**Requirements**
Retype every one of the rows below word for word, omitting the pictures.

Data entries:
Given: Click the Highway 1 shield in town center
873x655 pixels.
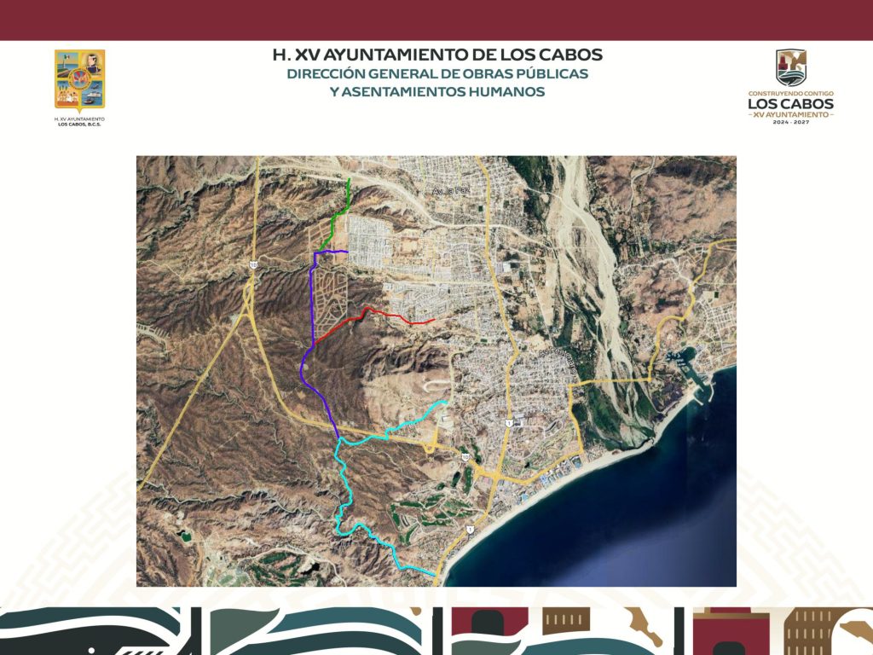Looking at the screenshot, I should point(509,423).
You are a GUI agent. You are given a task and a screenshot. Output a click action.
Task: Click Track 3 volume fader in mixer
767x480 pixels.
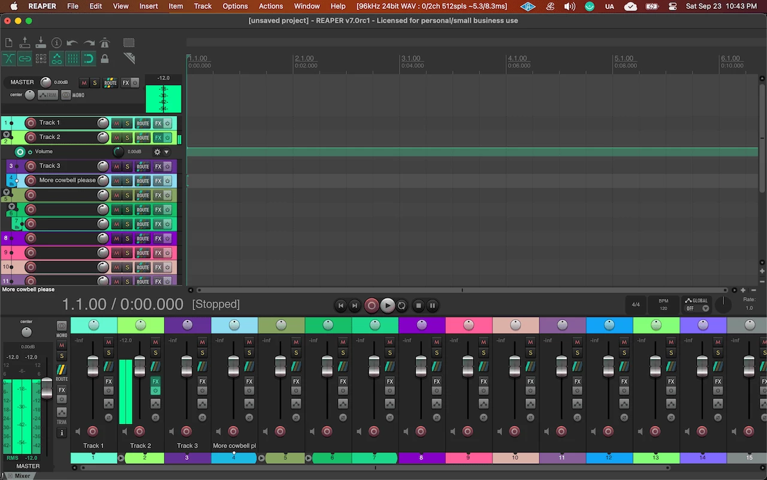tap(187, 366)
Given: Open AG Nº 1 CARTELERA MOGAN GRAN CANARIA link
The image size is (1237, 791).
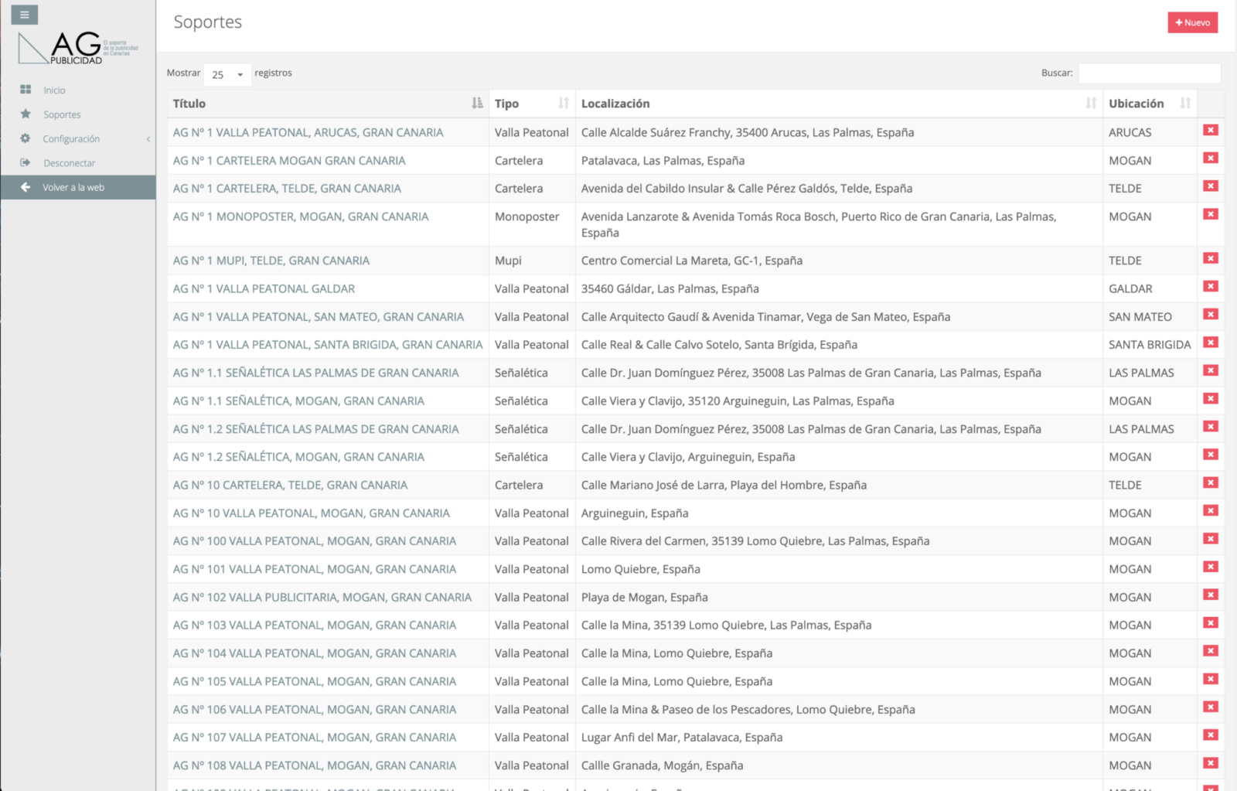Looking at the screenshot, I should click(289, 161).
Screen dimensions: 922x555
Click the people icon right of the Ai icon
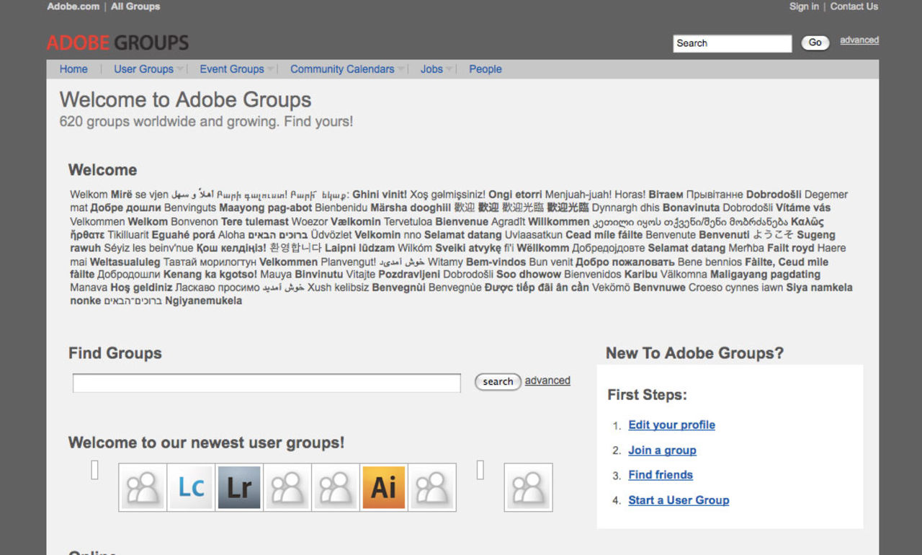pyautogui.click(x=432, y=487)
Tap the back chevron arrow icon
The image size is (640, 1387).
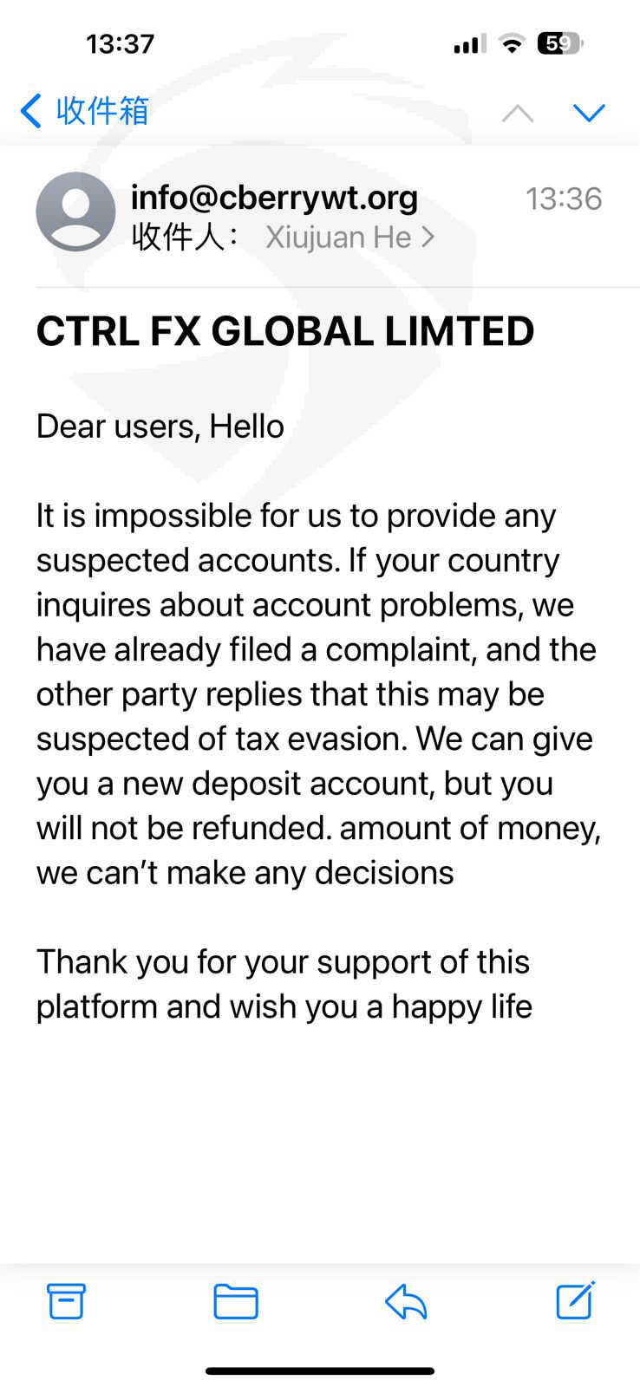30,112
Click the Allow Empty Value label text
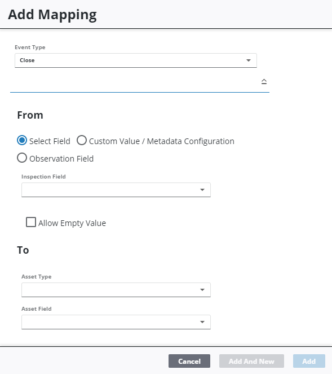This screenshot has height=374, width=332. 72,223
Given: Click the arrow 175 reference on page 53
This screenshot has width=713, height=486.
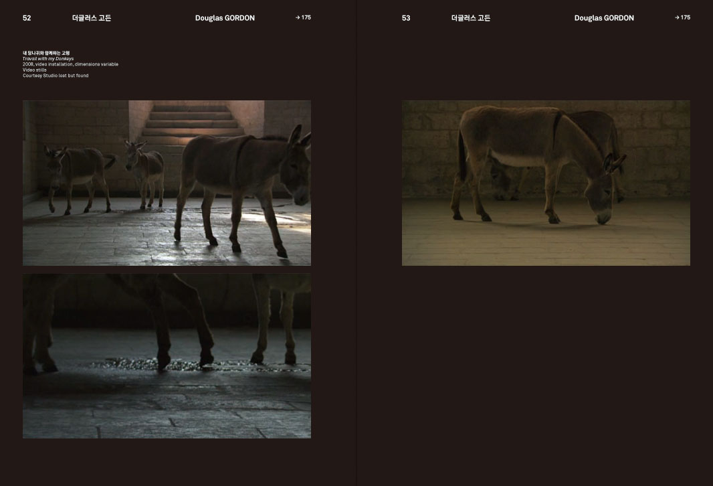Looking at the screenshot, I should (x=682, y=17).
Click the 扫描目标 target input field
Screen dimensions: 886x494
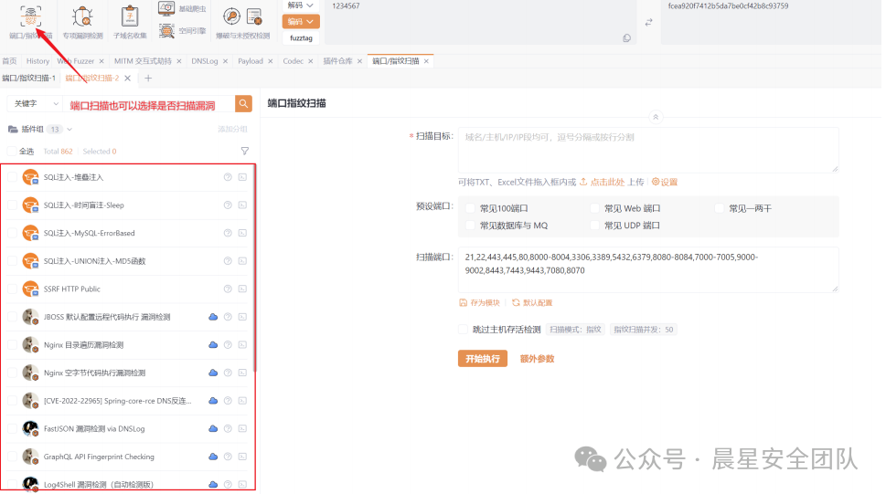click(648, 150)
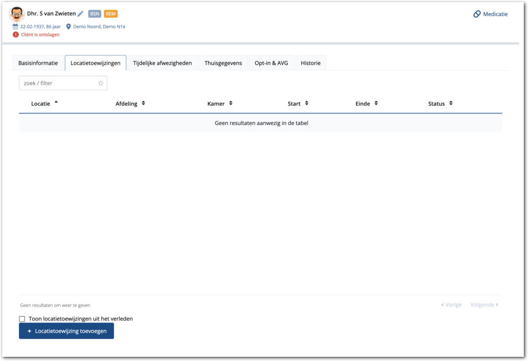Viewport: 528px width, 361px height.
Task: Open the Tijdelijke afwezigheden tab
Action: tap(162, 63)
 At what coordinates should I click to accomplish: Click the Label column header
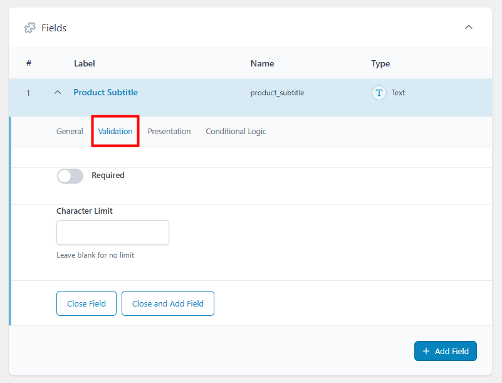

**Task response**
Given: Click the Highway 1 shield in town center
873x655 pixels.
Looking at the screenshot, I should point(509,423).
You are a GUI agent. You are given a task and a screenshot. Output a click action.
Task: Click Track 3 volume fader in mixer
767x480 pixels.
tap(187, 366)
Given: Open AG Nº 1 CARTELERA MOGAN GRAN CANARIA link
The image size is (1237, 791).
Looking at the screenshot, I should click(289, 161).
Screen dimensions: 922x555
Click the people icon right of the Ai icon
pyautogui.click(x=432, y=487)
Tap the back chevron arrow icon
The image size is (640, 1387).
30,112
Click the Allow Empty Value label text
This screenshot has height=374, width=332. 72,223
Given: Click the arrow 175 reference on page 53
This screenshot has width=713, height=486.
Looking at the screenshot, I should (x=682, y=17).
Click the 扫描目标 target input field
Screen dimensions: 886x494
click(648, 150)
Viewport: 528px width, 361px height.
Task: Open the Tijdelijke afwezigheden tab
Action: tap(162, 63)
 At what coordinates should I click to accomplish: Click the Label column header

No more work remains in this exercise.